_Passage fourni_.
********
# Estimation de la dérivée spatiale

Ce problème est étudié dans la section 6.2 du rapport.

In [None]:
import numpy as np 
import matplotlib.pyplot as plt 
import torch 
from utils.data_processing import *
from utils.vizualisation import *

import matplotlib.pyplot as plt
import numpy as np
import h5py
from pathlib import Path
import matplotlib.colors as mcolors
import numpy as np
from sklearn.metrics import mean_squared_error, r2_score, mean_absolute_error, mean_absolute_percentage_error
from sklearn.model_selection import TimeSeriesSplit
import pysindy as ps
import kan
import torch
import time
from torch import autograd
from tqdm import tqdm

### Préparation des données 

Lecture, découpage et ajout des cond limites :

In [None]:
# Visualisation des résultats
plot_metrics(iters, losses_total, sindy_iters_complet, steps_list, num_pb)
plot_results(t, z, y, pred_sindy, train_id, num_pb)
plot_nrmse_distribution(NRMSE, num_pb)
plot_feature_importance(scores, features, num_pb)

In [32]:
### parametres des données ###
n_run = 1 # numero de la run de la DNS
slicedir = 2 # direction 2 == y fixé
sliceid = 7 # slice 7 == (y=0.25)
idtime = 6080 # temps initial, ici t0 = 291.49825
ntime = 174 # nombre de points temporels
nfin = int(idtime+ntime-1) # temps final, ici tfin = 295.0015
nech=1 # pas de l'échantillonage 
nlaps = np.arange (idtime,nfin+1,nech) # les instants à récupérer
champs = ['U', 'W', 'T'] # les champs à récupérer
###############################

slices, xx, zz, tt = recup_slices(n_run, slicedir, sliceid, idtime, nlaps, champs)
print('Données récupérées : ')
print(f"    {len(tt):.0f}"+" instantanés entre "+f"{tt[0]:.3f}"+" et "+f" {tt[-1]:.3f}")
********
_Données présentées_.
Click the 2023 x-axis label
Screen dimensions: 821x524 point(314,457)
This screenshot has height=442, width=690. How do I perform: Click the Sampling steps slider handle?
********
_Objectif visé_. D'après le passage fourni, dans quelle section du rapport le problème de l'estimation de la dérivée spatiale est-il étudié ?

_Résultat obtenu_. Ce problème est étudié dans la section 6.2 du rapport.